The power to be adjusted is obtained by (I ₄ -I ₃ )*A;

The real-time total power of the generated flat-top beam is adjusted according to the power to be adjusted, thereby adjusting the light intensity of the flat-top beam acting on the target product;

Among them, t is the residence time of the flat-top beam in the second area, _T2 is the cutoff temperature of the second area at the end of the residence time, _T1 is the starting temperature of the second area at the start of the residence time, P is the real-time total power of generating the flat-top beam, A is the irradiation area formed by the flat-top beam on the target product, and _T3 is the cutoff temperature of the third area at the end of the residence time.

8. The method for adjusting the light intensity of a welding beam according to claim 7, wherein the step of establishing the corresponding relationship between the light intensity I ₃ and the temperature change rate k comprises:

Establish a coordinate system with light intensity as the horizontal axis and rate of change as the vertical axis;

The light intensity I ₃ and the temperature change rate k are matched one by one to form several data groups;

Mark all data sets one by one on the coordinate system;

Determine whether the number of data groups is 1. If so, use the linear regression equation to calculate the correspondence between the light intensity I ₃ and the temperature change rate k based on the origin of the coordinate system and the data group. If not, use the linear regression equation to calculate the correspondence between the light intensity I ₃ and the temperature change rate k based on all data groups.

9. A welding light beam intensity adjustment device, characterized in that the welding light beam intensity adjustment device comprises:

A trajectory determination module is used to identify the processing surface of the target product and determine the processing trajectory on each processing surface;

A first processing module is used to generate a Gaussian beam according to a preset light intensity for each processing track, and use the Gaussian beam to perform preheating at the starting point of the processing track;

A temperature detection module, used for marking an irradiation area formed by the Gaussian beam on the target product as a first area, and monitoring the temperature of the first area;

A beam switching module is used to determine whether the temperature of the first area reaches a preset temperature. If so, the Gaussian beam is switched to a flat-top beam, and the flat-top beam is used to move along the processing track to process the target product.

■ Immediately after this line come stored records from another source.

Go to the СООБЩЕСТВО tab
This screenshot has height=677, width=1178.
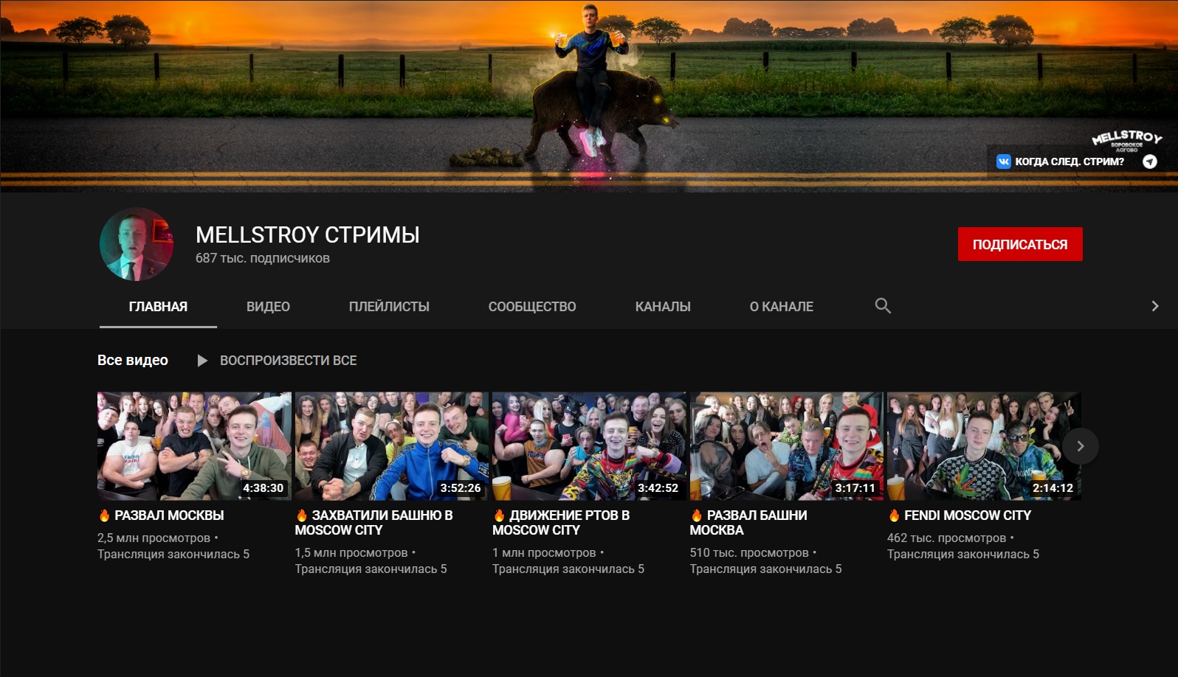click(531, 307)
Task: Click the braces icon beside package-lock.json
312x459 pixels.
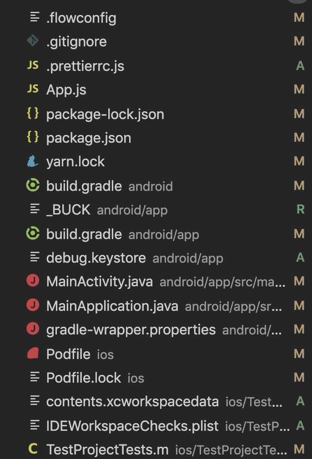Action: pos(33,114)
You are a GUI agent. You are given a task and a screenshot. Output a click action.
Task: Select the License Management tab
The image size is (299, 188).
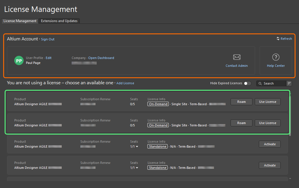tap(20, 21)
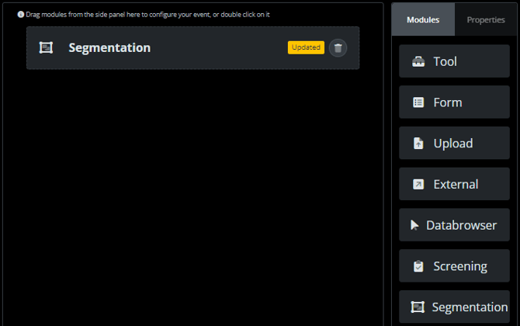This screenshot has width=520, height=326.
Task: Click the toolbox icon on the Tool module
Action: (x=418, y=61)
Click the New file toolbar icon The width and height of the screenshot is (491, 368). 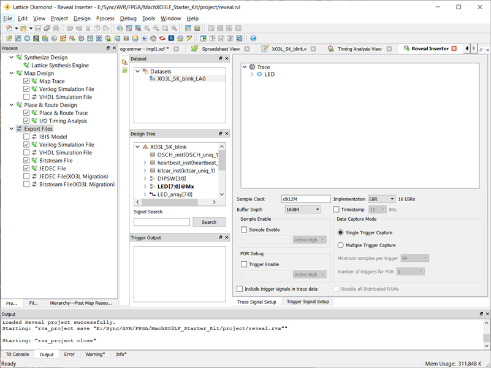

The area recognition module is used to mark the irradiation area formed by the flat-top beam on the target product as the second area before the flat-top beam moves, and determine the next travel area of the flat-top beam according to the second area and the processing trajectory, which is recorded as the third area;

The light intensity adjustment module is used to update the second area and the third area in real time when the flat-top light beam moves, and adjust the light intensity of the flat-top light beam acting on the target product according to the temperature change of the second area and the third area.

10. A laser welding machine, characterized in that the laser welding machine comprises: a laser emission module, a temperature recognition module, a beam shaping module, and a control module;

The laser emission module is connected to the control module and is used to generate a Gaussian beam;

The temperature identification module is connected to the control module and is used to identify the temperature;

The beam shaping module is connected to the control module and is used to transform the Gaussian beam into a flat-top beam;

The control module is used to execute the steps of the welding beam intensity adjustment method according to any one of claims 1 to 8.